24 december 2019
ABRS – normaal maatschappelijk risico
Liander heeft op verzoek van het college van Gedeputeerde Staten van Noord-Holland kabels verlegd wegens de aanpassingen aan de N23 Westfrisiaweg en vervolgens een verzoek om nadeelcompensatie ingediend. Een deel van dit verzoek is gehonoreerd. Een deel is afgewezen onder verwijzing naar de Schadevergoedingsregeling verlegging kabels en leidingen buiten het beheergebied van de Provincie Noord-Holland.

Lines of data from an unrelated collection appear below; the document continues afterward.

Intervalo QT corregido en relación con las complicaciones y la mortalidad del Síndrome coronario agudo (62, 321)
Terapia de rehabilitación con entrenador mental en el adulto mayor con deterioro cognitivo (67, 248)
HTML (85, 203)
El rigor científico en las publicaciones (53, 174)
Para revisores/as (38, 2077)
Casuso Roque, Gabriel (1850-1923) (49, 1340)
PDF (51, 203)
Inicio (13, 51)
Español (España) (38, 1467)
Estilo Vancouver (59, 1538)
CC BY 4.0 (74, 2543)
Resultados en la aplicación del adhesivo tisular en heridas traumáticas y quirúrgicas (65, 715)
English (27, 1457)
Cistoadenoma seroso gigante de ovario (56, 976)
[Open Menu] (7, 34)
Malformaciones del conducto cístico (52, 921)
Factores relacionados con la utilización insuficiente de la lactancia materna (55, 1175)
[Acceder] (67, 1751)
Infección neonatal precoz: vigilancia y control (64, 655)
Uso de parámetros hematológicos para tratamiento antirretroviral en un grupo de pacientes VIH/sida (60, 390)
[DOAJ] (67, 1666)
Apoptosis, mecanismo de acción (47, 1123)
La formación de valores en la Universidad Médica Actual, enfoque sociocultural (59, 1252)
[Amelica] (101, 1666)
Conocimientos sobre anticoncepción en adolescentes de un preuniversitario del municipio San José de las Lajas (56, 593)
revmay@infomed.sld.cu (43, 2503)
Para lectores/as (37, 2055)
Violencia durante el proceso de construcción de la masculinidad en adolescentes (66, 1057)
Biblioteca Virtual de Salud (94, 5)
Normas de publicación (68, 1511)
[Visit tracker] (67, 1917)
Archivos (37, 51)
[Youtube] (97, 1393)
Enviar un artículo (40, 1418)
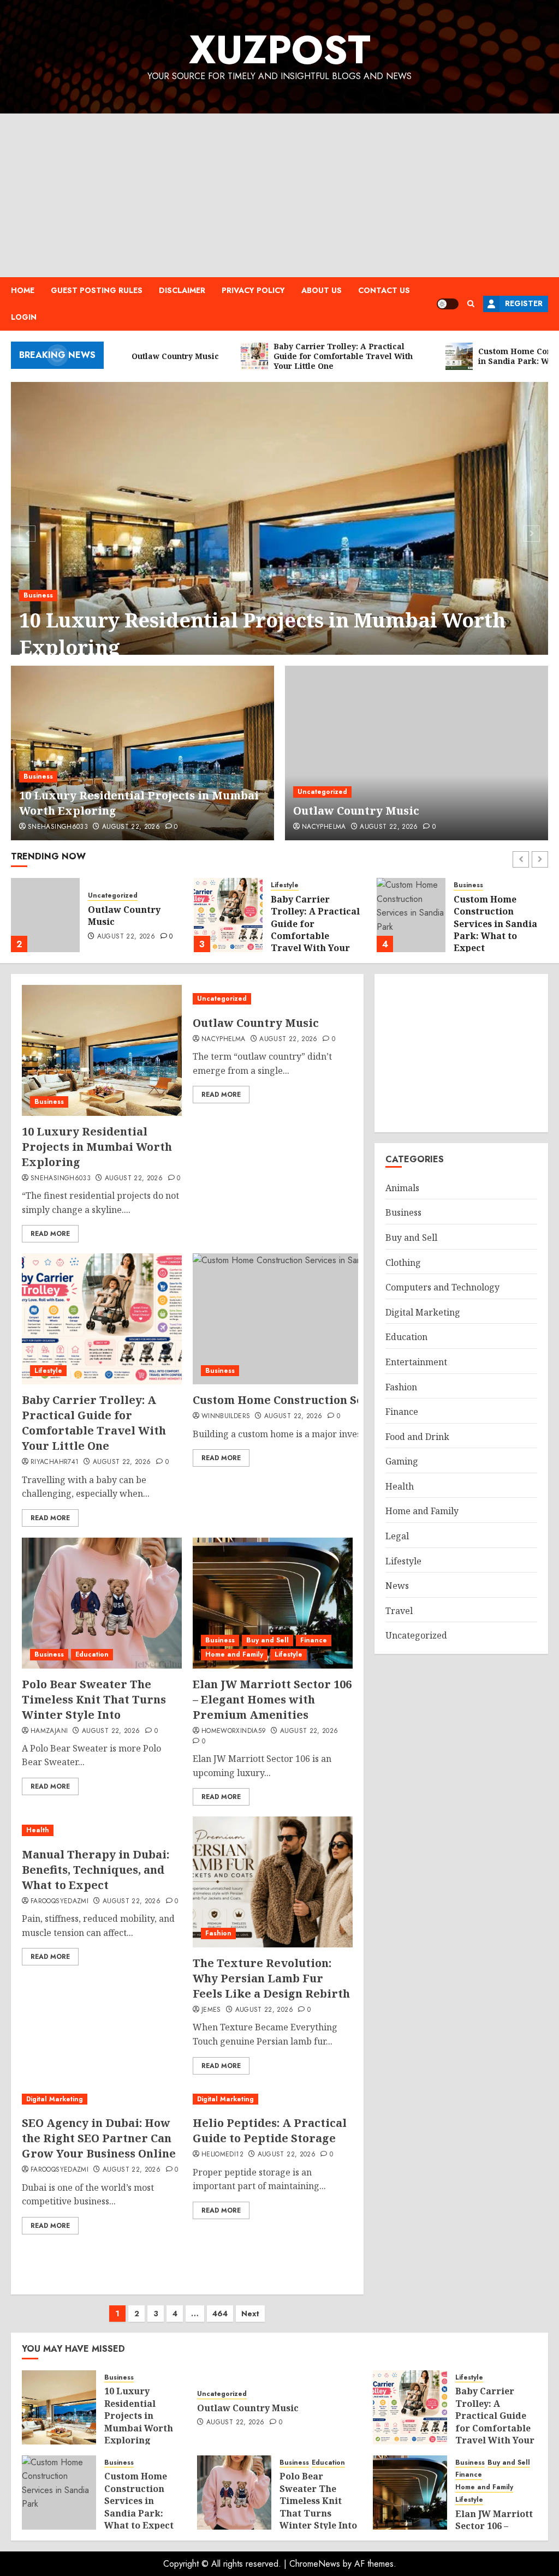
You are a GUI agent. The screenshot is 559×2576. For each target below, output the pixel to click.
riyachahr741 (55, 1462)
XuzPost (280, 49)
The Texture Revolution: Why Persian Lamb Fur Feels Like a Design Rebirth (271, 1978)
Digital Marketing (54, 2099)
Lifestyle (285, 885)
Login (24, 317)
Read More (50, 1234)
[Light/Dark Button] (448, 303)
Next (250, 2313)
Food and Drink (417, 1437)
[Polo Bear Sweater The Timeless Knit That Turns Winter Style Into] (102, 1603)
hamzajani (49, 1731)
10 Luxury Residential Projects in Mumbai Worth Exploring (97, 1146)
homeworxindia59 (233, 1731)
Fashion (218, 1933)
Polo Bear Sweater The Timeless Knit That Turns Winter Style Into (94, 1699)
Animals (402, 1188)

De Afdeling oordeelt dat bij de beoordeling van het normaal maatschappelijk risico van belang is dat netbeheerder Liander geen invloed heeft op het voorkomen van het verleggen van kruisende leidingen. De Afdeling concludeert dat het verleggen van kabels en leidingen in verband met werkzaamheden aan de infrastructuur een normaal maatschappelijke ontwikkeling is waarvan de nadelige gevolgen in beginsel voor rekening van de benadeelde ondernemer dienen te blijven. De Afdeling is van oordeel dat Liander niet kan rekenen op het recht van een ongestoorde ligging tot in lengte van jaren en dat met het verstrijken van de tijd (de kabels lagen er al sinds 1976 en 1998) het risico van een gerechtvaardigde inbreuk op het recht navenant toeneemt. Dat Liander ondanks voorzienbaarheid sinds 2007 geen mogelijkheden had om te voorkomen dat ze schade zou lijden maakt niet anders dat het een risicofactor is die inherent is aan het drijven van een onderneming en de daardoor geleden schade in beginsel tot het normale ondernemersrisico behoort. Liander heeft een vergoeding van in totaal € 52.995,80 verzocht. De Afdeling concludeert dat Liander met de toegekende vergoeding van € 32.034,33 niet tekort is gedaan.